After multiple failed attempts to reduce the wild horse population on the Navajo Nation, officials are now considering hunting them.
The Navajo Nation Department of Fish and Wildlife asked hunters and sportsmen for their support for a hunt as a potential means to reduce the number of wild horses on the Navajo Nation at the 2017 Navajo Nation Sportsman’s Expo on March 25. NNDFW staff confirmed after the conference that a proposal has not yet been completely drafted, so the department hadn’t yet anticipated details of how the possible hunt would work such as weapons to be used, number of tags to take horses, and hunt unit maps, according to Navajo Times.
NNDFW manager Gloria Tom said the department hoped to address the problem and would propose a solution to Navajo Nation governance once drafted, but also called on the hunters present to add their voices to the conversation around the feral herds and what to do about them.
“Our leaders, they really need to hear from people like you,” Tom said. “People who live out there, people who hunt.”
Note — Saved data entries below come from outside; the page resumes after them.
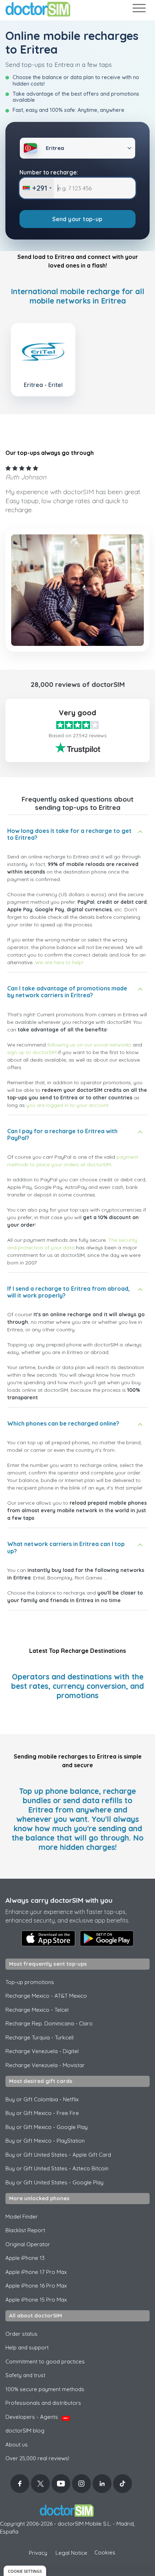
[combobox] (37, 188)
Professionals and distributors (43, 2402)
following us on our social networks (89, 1044)
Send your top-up (77, 219)
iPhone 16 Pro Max (36, 2285)
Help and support (27, 2347)
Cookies (104, 2552)
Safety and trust (25, 2375)
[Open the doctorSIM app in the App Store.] (48, 1938)
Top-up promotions (29, 1982)
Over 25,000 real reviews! (37, 2458)
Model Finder (21, 2216)
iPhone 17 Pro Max (36, 2272)
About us (16, 2444)
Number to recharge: (48, 172)
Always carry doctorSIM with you (58, 1900)
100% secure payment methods (44, 2389)
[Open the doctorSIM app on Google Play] (107, 1938)
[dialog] (25, 2571)
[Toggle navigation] (139, 9)
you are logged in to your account (67, 1105)
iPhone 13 (25, 2257)
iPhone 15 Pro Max (36, 2299)
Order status (21, 2333)
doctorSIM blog (24, 2430)
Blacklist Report (25, 2230)
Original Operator (27, 2244)
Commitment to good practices (45, 2361)
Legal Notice (71, 2552)
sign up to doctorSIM (32, 1052)
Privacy (38, 2552)
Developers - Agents (36, 2416)
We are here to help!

She said previous attempts to trap, round up, or to have horses adopted had not made as large of an impact as they wanted. NNDFW officials said the department is drafting a proposal to get support from Navajo Nation leaders.
Tom considers the wild horses to be the equivalent of stray cats and dogs.
“I compare this problem to our cat and dog problem,” she said.
National Geographic reported, “Failing to manage wild herds in Western states, experts say, could have devastating effects on rangelands—and all of the animals that depend on them.”